Mr. Baxter raised the point as to whether it would be desirable to include the Persians in the proposed talks with the Russians. After some discussion it was agreed that it would be better not to include [Page 324] the Persians, at least at the beginning, but that arrangements should be made to keep them currently informed.

Referring to Iranian financial difficulties, Mr. Murray suggested the possibility that British goods might be provided to Iran on a credit basis instead of against cash as now required by the UKCC.51 Sir Maurice replied that he had understood that Iran actually had excess sterling, mainly from Anglo-Iranian oil royalties, and that the British were in fact favoring the Persians by thus removing inflationary possibilities. He had thought that the main trouble was a shortage of rials due to the absorption of a large quantity of currency by the Soviets. However, he said that the British would be glad to look into this matter to see if the adoption of a credit procedure in regard to payment for British goods would ease the situation.

Mr. Murray expressed the Department’s appreciation of the support which the British have given to the American advisers to the Iranian Government. He said he thought that the Russians were inclined to be suspicious of these advisers and Sir Maurice agreed that the Foreign Office had received indications confirming that this was the Russian attitude.
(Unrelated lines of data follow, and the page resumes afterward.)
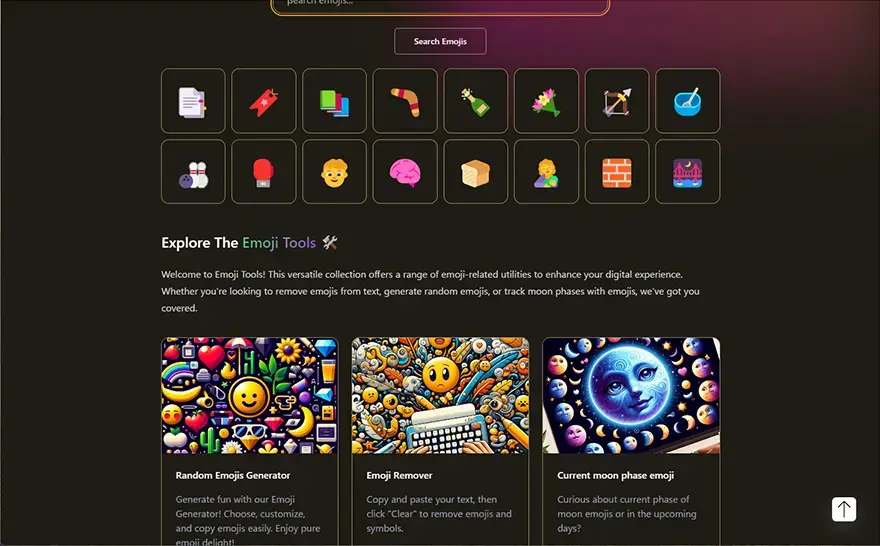Pick the stacked colored books emoji
The image size is (880, 546).
pyautogui.click(x=334, y=101)
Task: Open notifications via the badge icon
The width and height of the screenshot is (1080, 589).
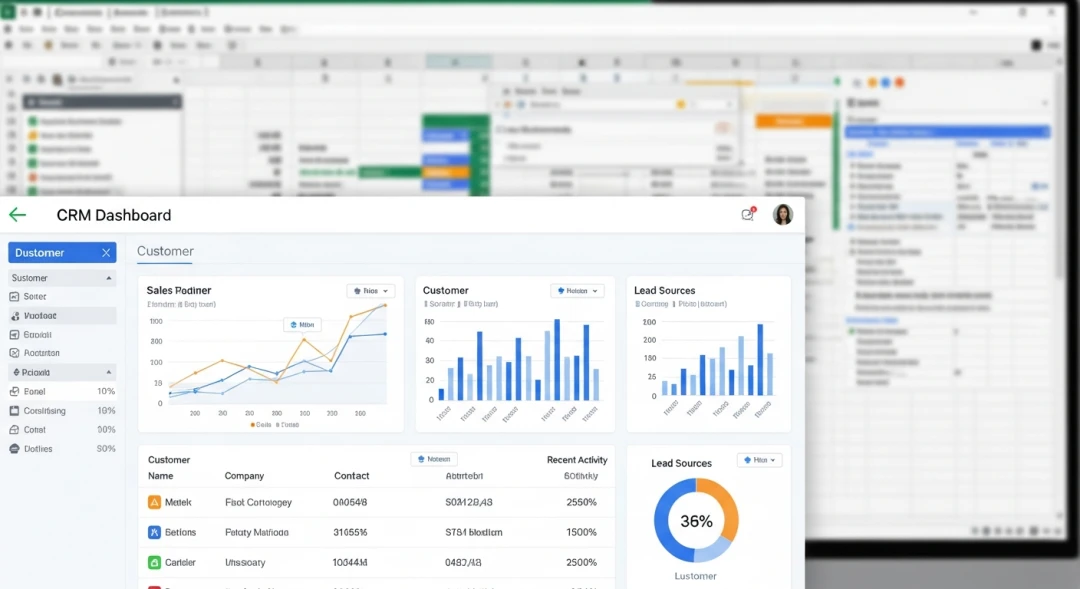Action: [747, 214]
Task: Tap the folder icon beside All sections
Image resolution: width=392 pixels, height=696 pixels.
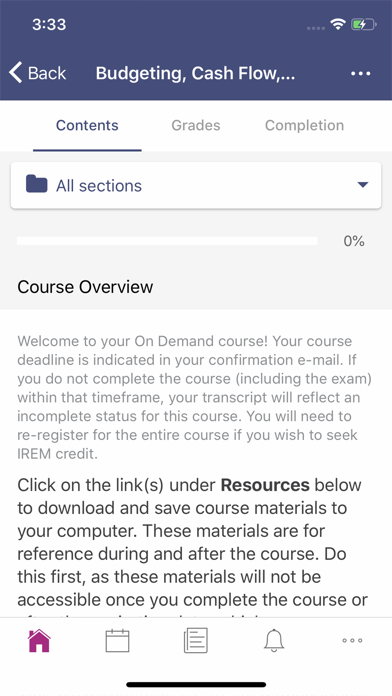Action: tap(36, 184)
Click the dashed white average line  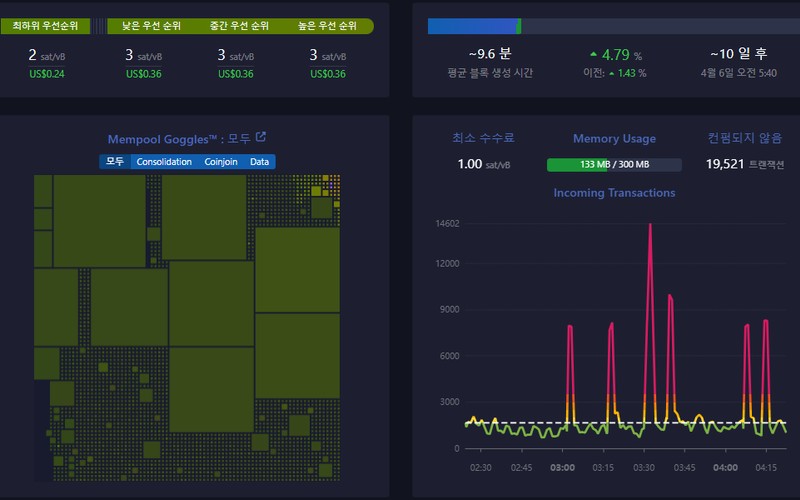click(626, 423)
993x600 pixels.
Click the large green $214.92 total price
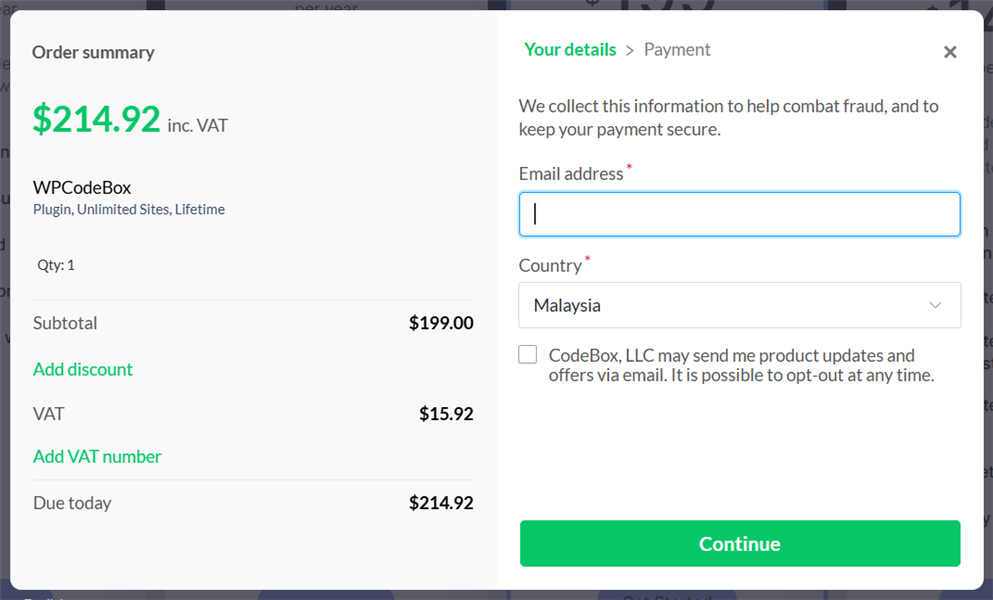(x=96, y=119)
Sir Maurice continued that the British were wholeheartedly behind the American advisers for a number of reasons. To mention only the lowest motive, and he begged us to believe that they had higher ones as well, the British consider that foreign advisers are indispensable and realize that British nationals would not under present circumstances be suitable. Consequently, they were glad indeed to have the advisers be of American origin. He said that there was only one aspect of the adviser program which he would venture to mention with some diffidence and that was an apparent need for better coordination. To illustrate, he said that while Millspaugh desired on the one hand to economize, General Ridley and Colonel Schwartzkopf desired to expand and thus to spend. Sir Maurice accordingly hoped that the new American Ambassador, Mr. Leland Morris,52 would be the type of man who could “pull the team together”. Mr. Murray said that the Department was very interested in securing increasingly better coordination among the American advisers. He considered Mr. Morris well suited to effect such coordination and said that he would be instructed to do everything possible in this line. He added that the Department had recognized that Millspaugh had certain weaknesses in the administrative field, but that his knowledge of Persia and earlier experience in that country had in the Department’s view outweighed this weakness. Sir Maurice agreed and said that the British held Mr. Millspaugh in high esteem.
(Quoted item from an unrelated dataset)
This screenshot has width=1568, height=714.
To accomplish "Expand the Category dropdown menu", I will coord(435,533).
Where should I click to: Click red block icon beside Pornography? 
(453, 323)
  1. An offer to provide Iran with 30 planes and 35 tanks, made originally by Soviet Premier Stalin to the Shah in a personal interview during the Tehran Conference. This failed to materialize because of Soviet insistence on a formal agreement, including provision for 250 Russian technicians and instructors to train the Iranians in operation of the vehicles, which the Iranian Government had declined. (891.24/625, 633, 641)
  2. United Kingdom Commercial Corporation.
  3. Leland B. Morris, appointed Ambassador to Iran on March 21, 1944, presented his credentials on September 7, 1944.